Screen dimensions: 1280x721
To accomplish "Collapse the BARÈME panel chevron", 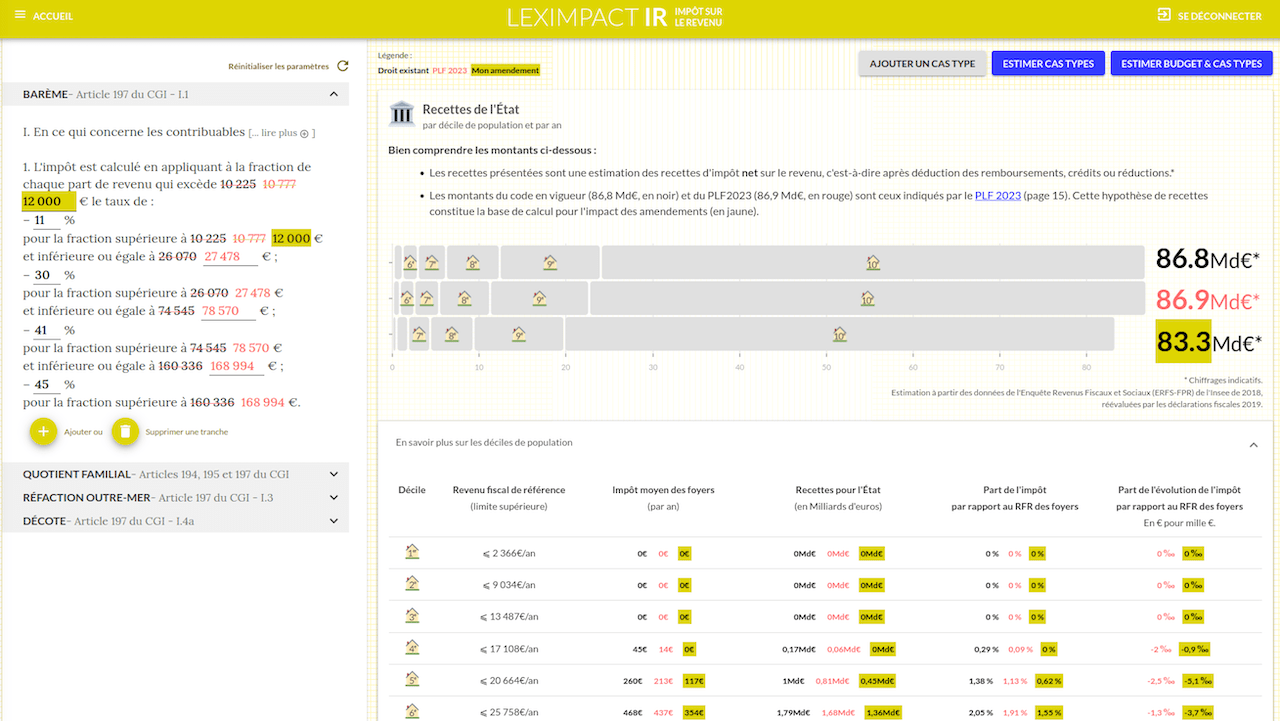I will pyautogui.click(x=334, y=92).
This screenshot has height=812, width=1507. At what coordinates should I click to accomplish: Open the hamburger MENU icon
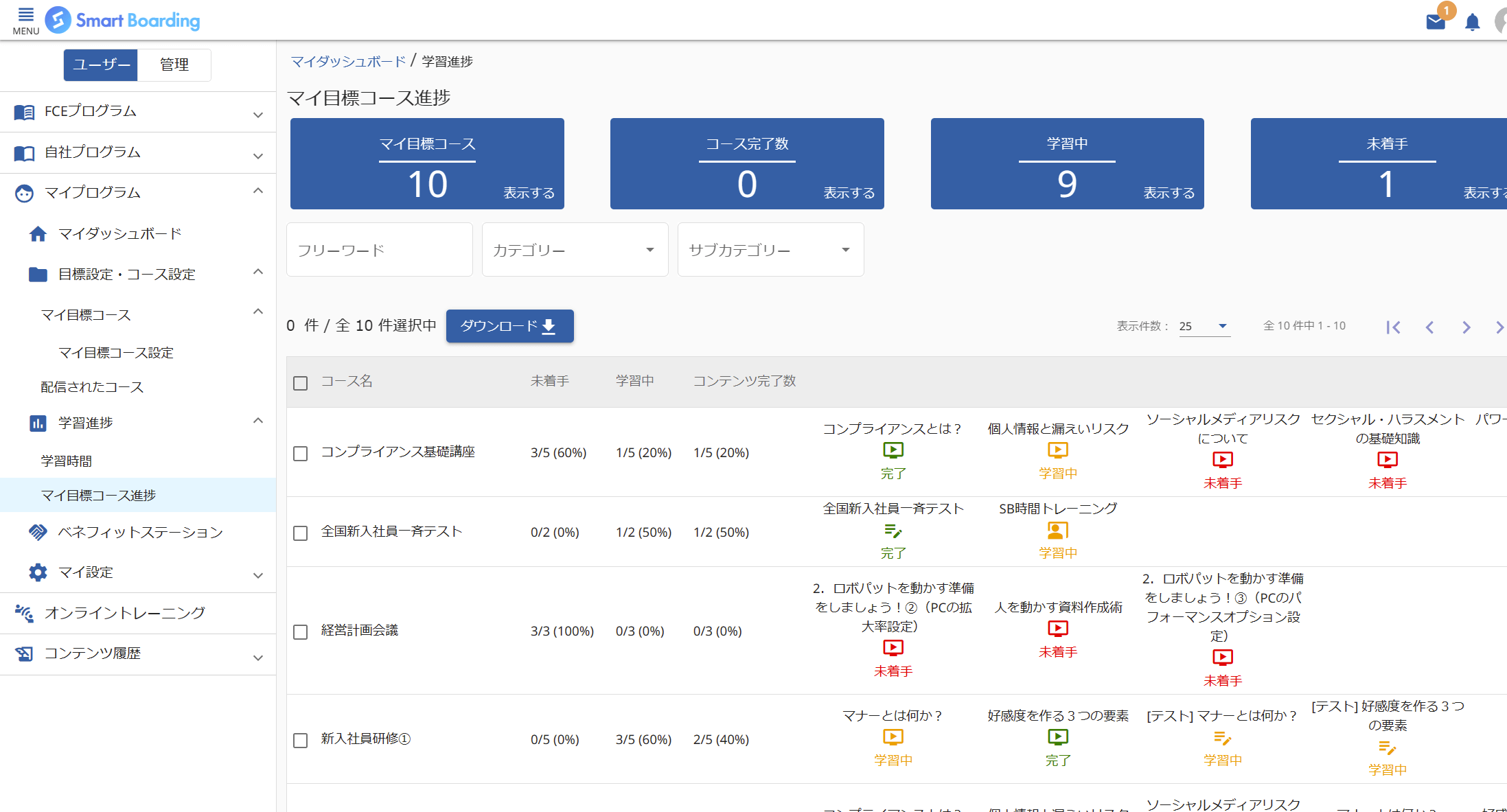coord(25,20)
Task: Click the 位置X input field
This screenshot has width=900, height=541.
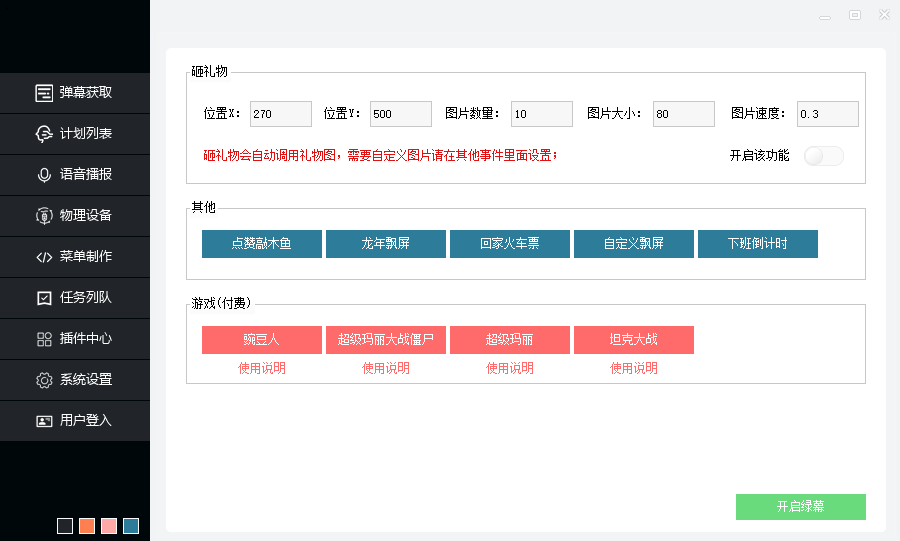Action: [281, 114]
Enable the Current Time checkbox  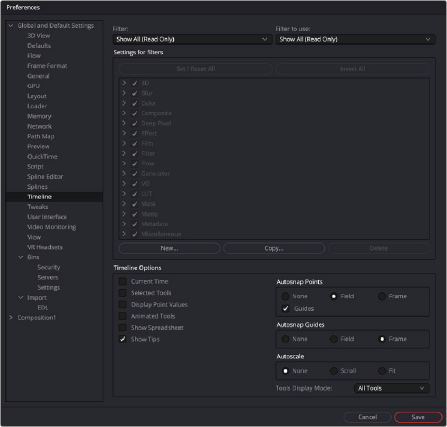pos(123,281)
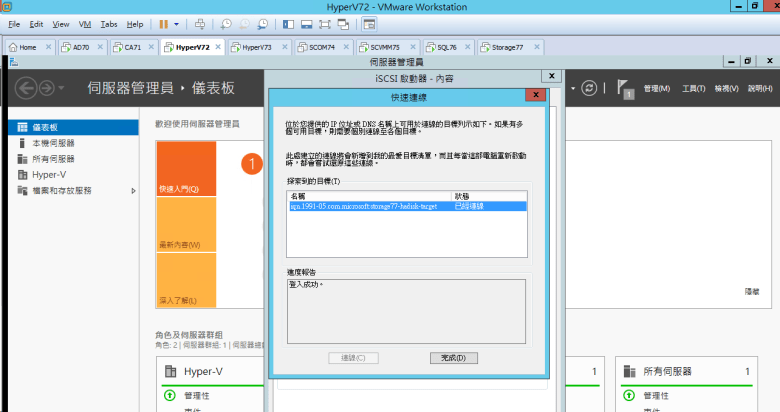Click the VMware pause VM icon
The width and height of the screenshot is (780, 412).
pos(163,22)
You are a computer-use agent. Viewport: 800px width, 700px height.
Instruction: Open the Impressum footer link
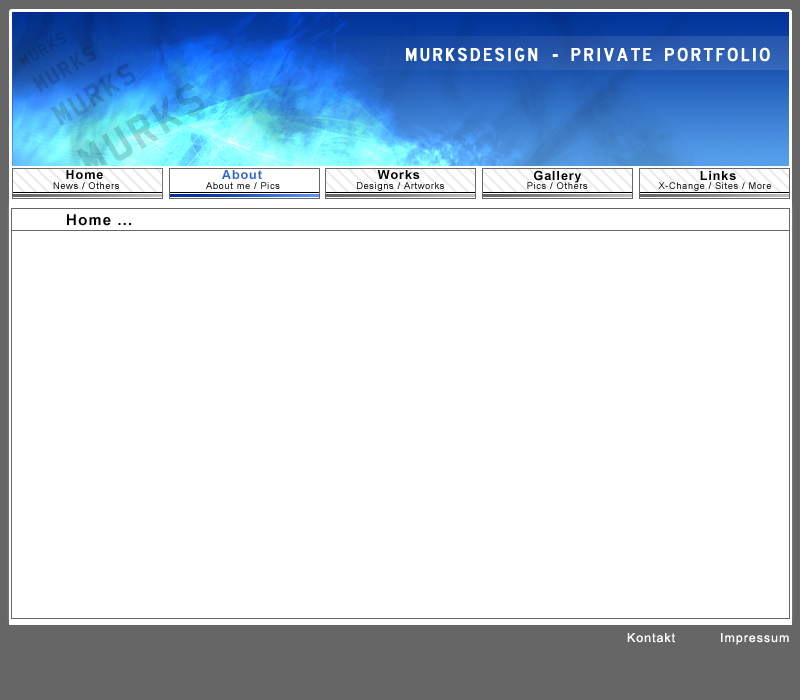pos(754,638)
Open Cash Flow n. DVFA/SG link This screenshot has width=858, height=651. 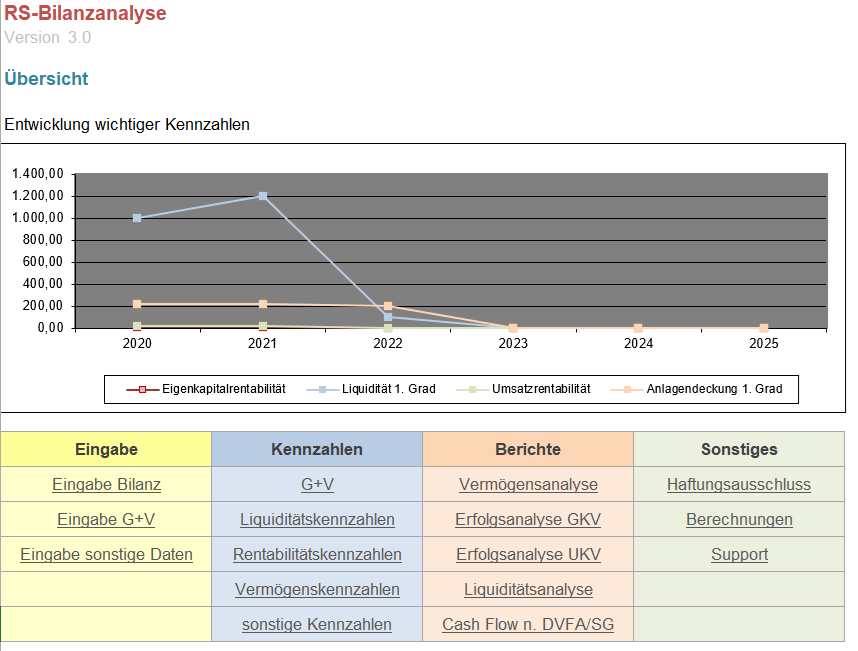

==============================

» **REQUIRED ACTION**:
Would you transcribe exactly, and only, the lines from the one containing "Instruction: Open the Impressum footer link" through the last line of the records above, both included, leaving out the pictures?

» **EXERCISE SOLUTION**:
Instruction: Open the Impressum footer link
pos(754,638)
Open Cash Flow n. DVFA/SG link This screenshot has width=858, height=651. 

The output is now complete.